_Excerpted records:_
=== Begin Enclosure ===

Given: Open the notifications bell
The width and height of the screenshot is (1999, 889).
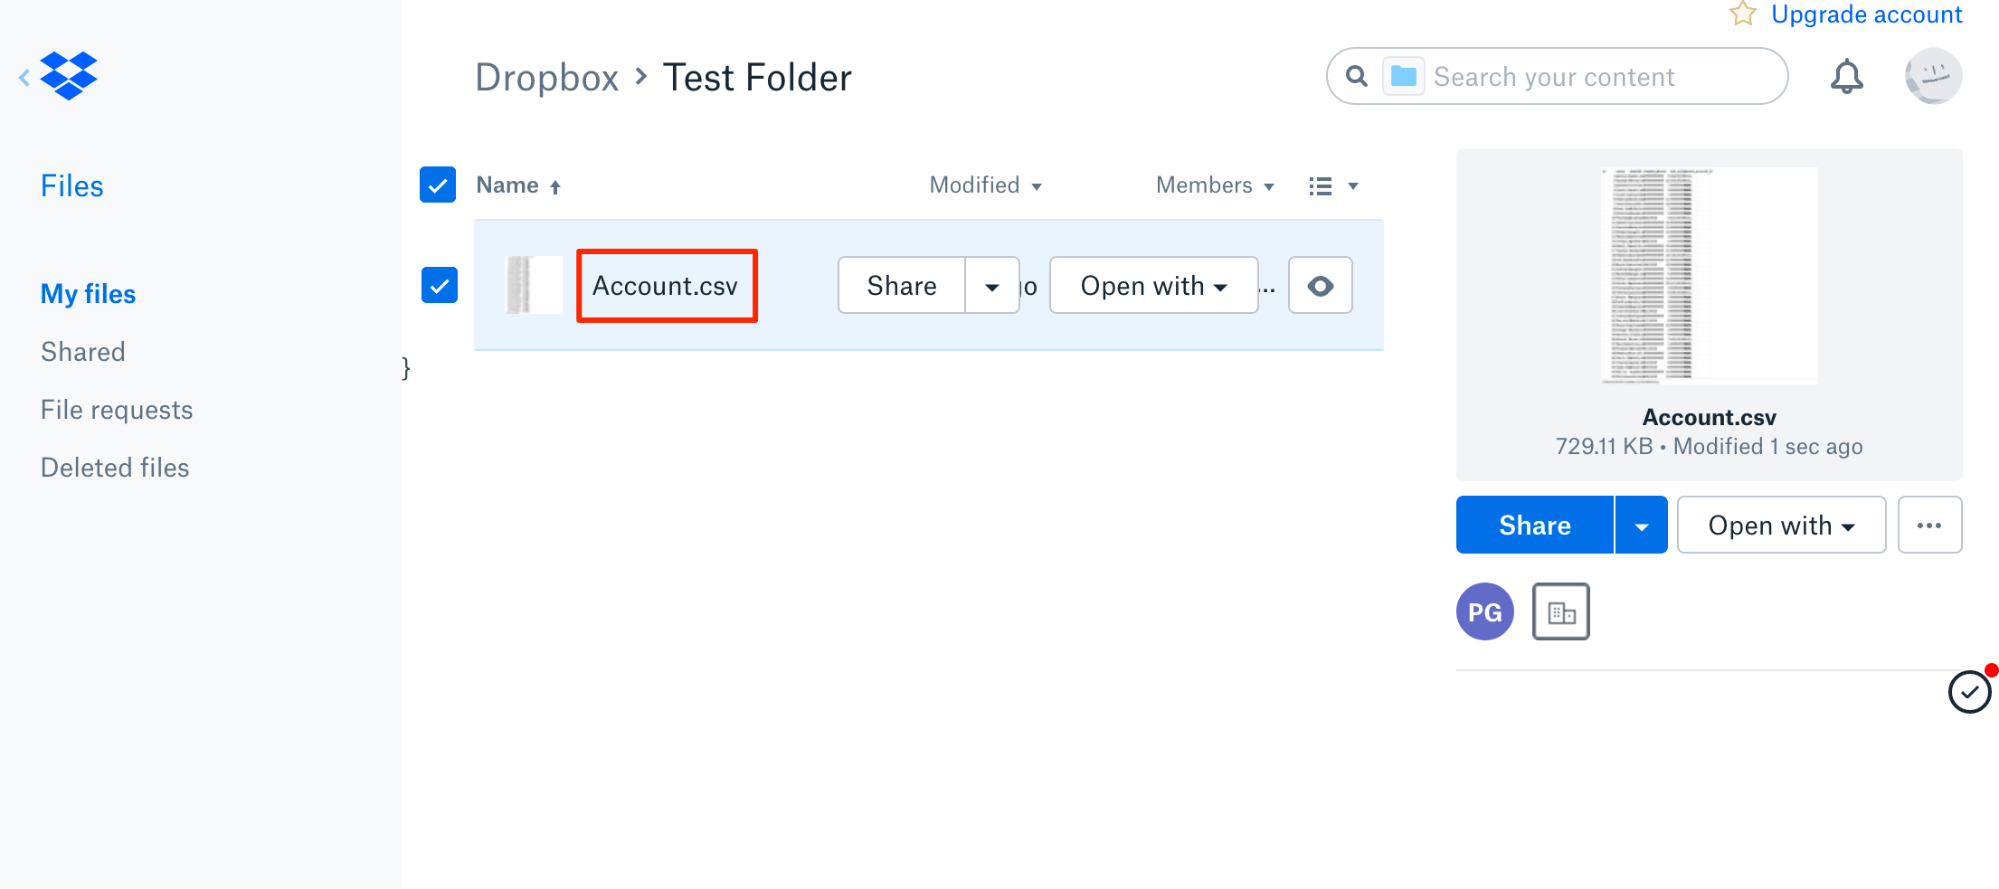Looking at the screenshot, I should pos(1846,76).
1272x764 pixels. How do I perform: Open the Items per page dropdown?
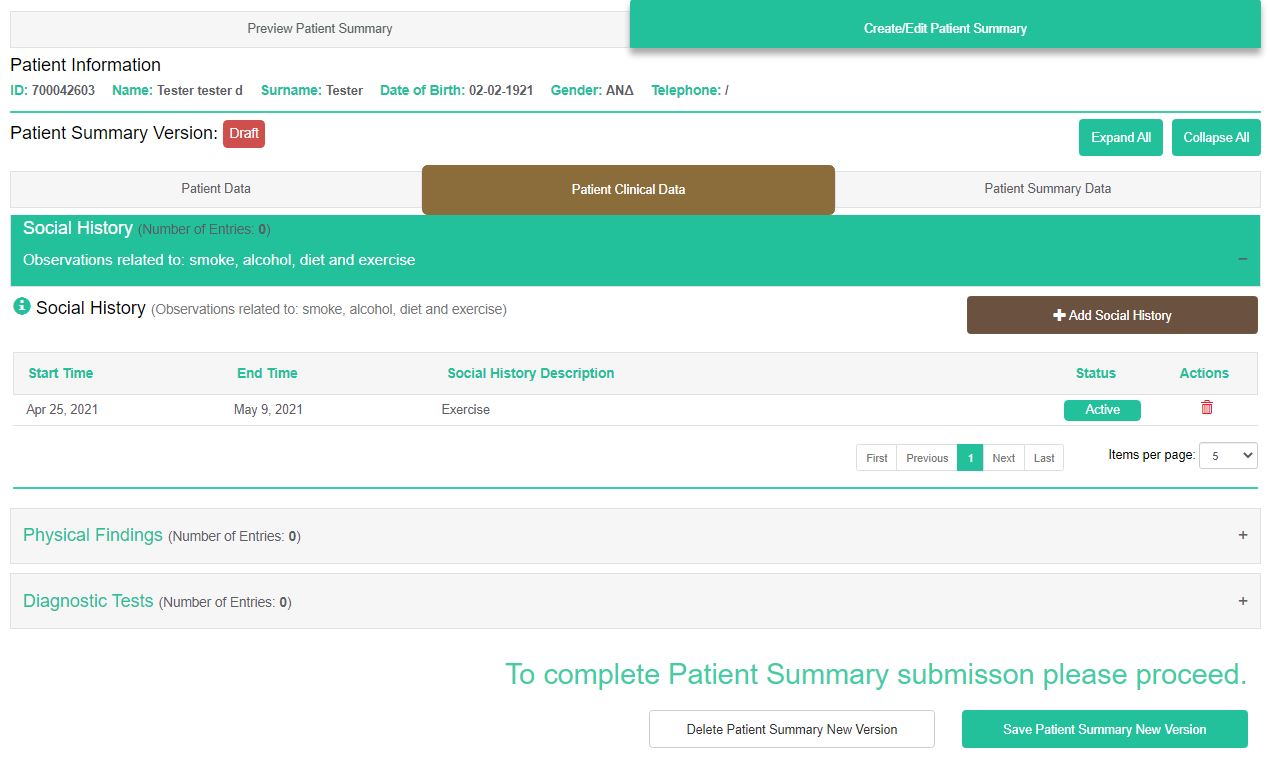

=== End Enclosure ===
=== Begin Enclosure ===

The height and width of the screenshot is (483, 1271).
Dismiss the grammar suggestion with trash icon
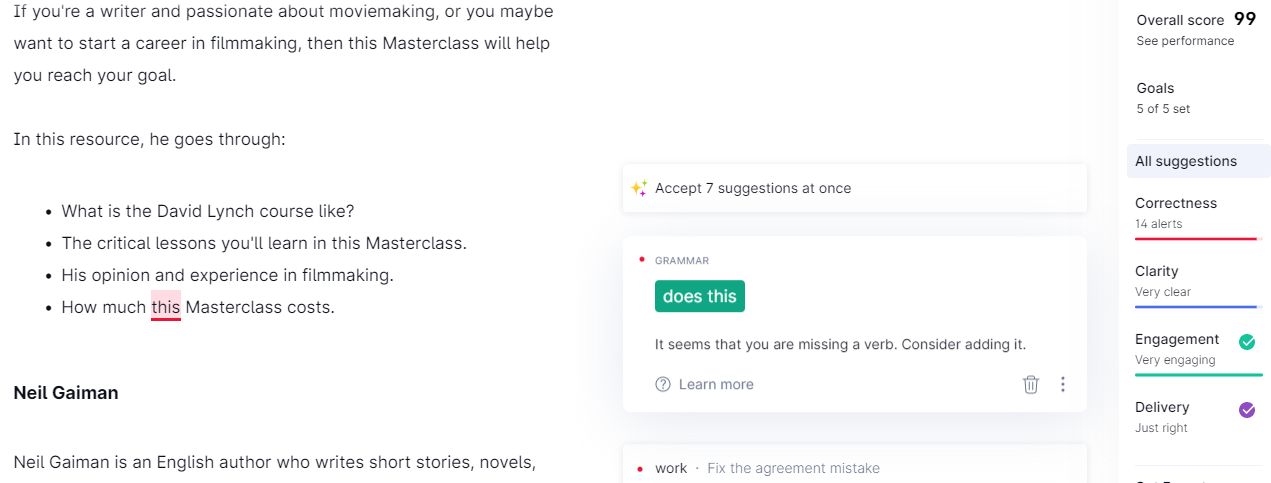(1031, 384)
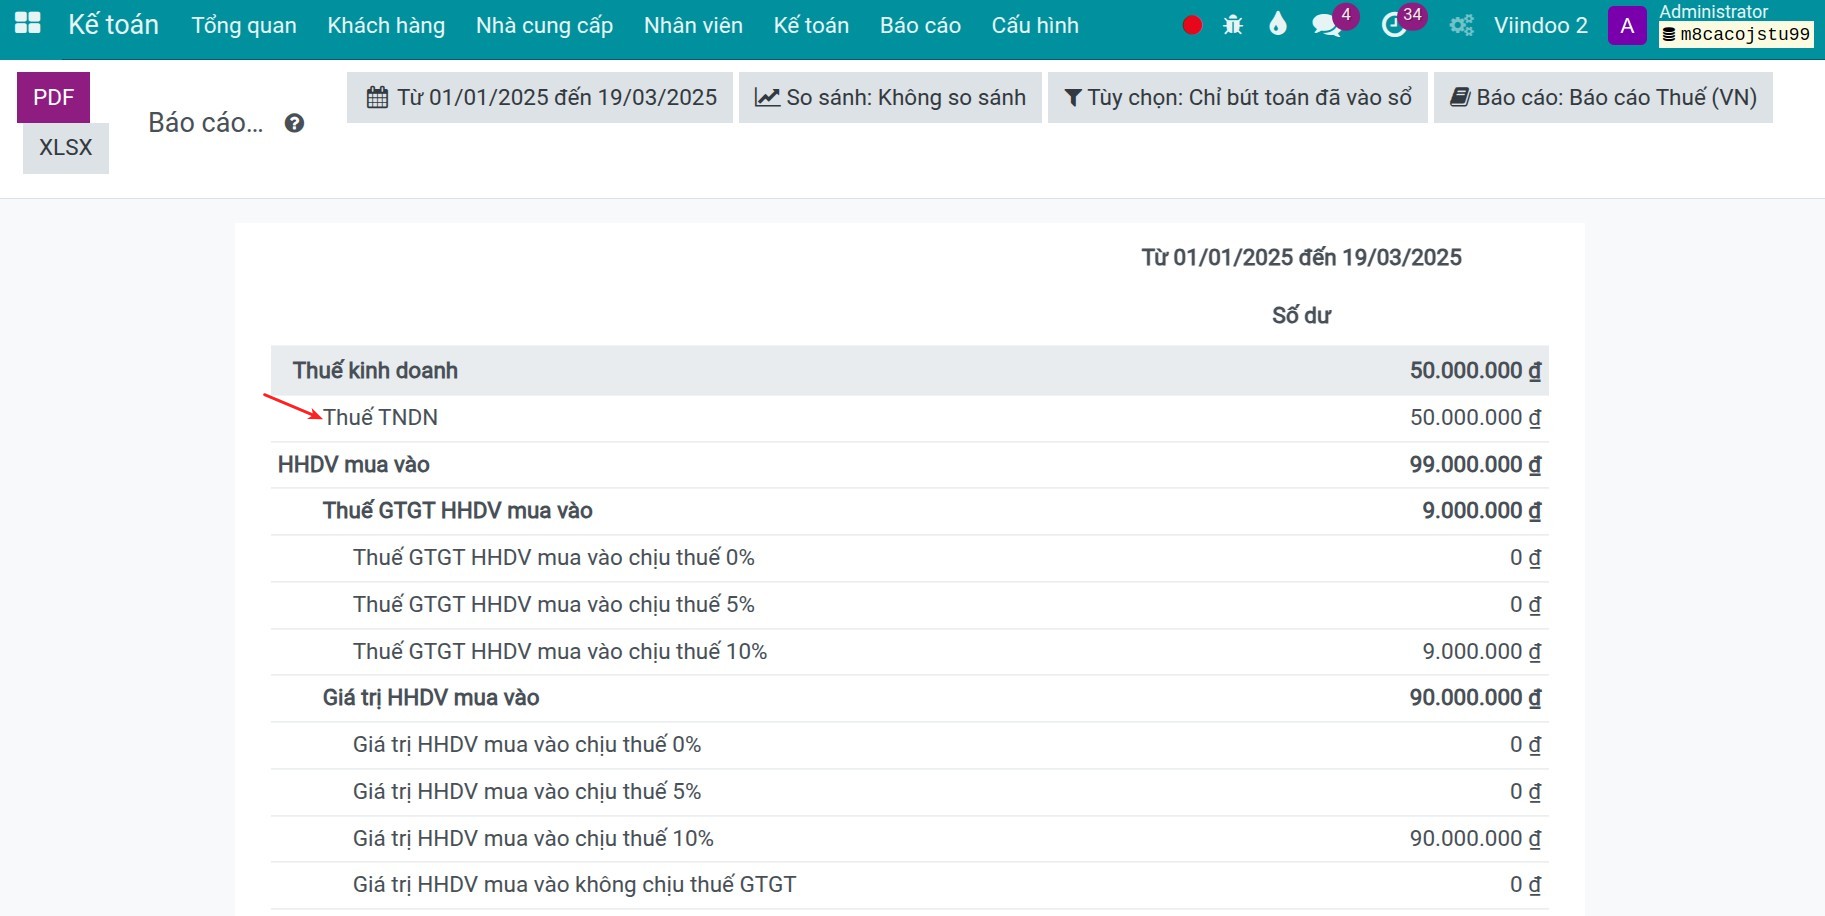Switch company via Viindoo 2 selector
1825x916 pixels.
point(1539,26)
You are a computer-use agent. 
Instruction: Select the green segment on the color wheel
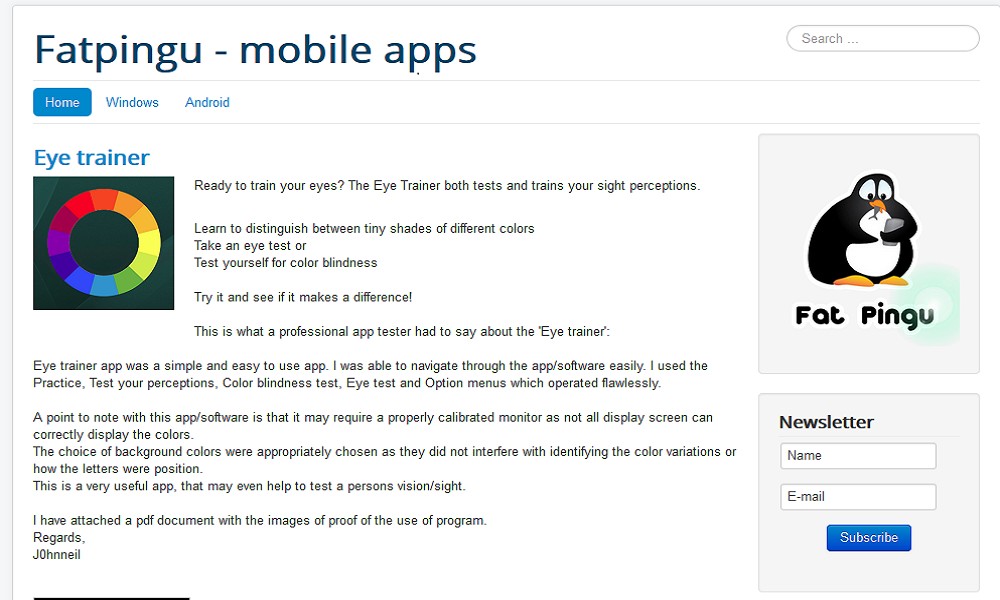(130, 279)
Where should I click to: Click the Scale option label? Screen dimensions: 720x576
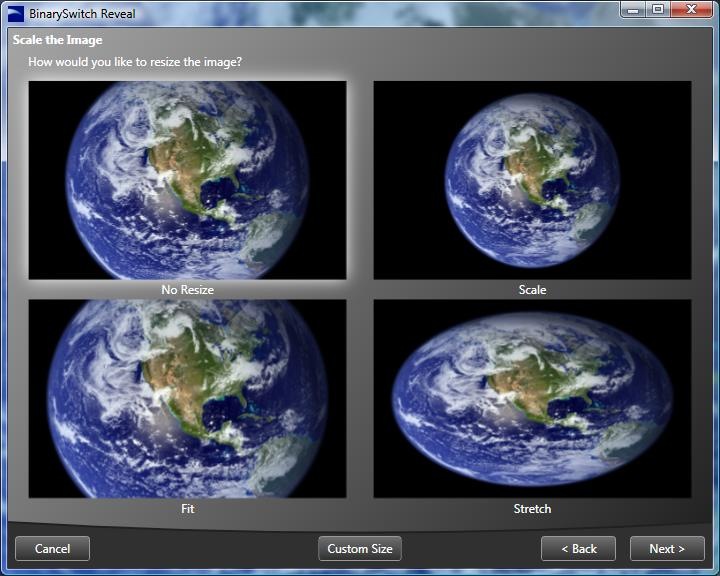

=== End Enclosure ===
=== Begin Enclosure ===

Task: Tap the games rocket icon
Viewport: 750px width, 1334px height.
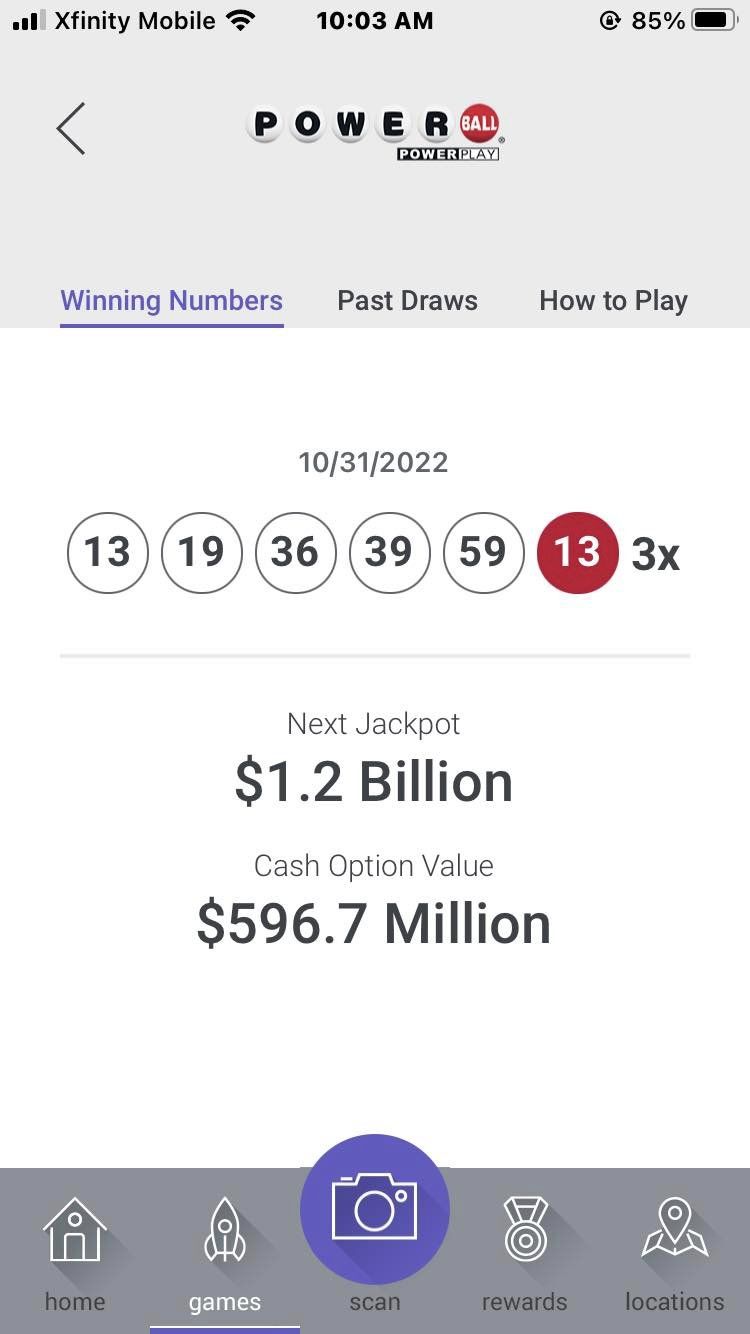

=== End Enclosure ===

_What you are asked to do:_
Whenever the string "Open" turns up in a line of the data, copy that line.

_Task result:_
Given: Open the notifications bell
1272x764 pixels. How do I perform: Open the Items per page dropdown?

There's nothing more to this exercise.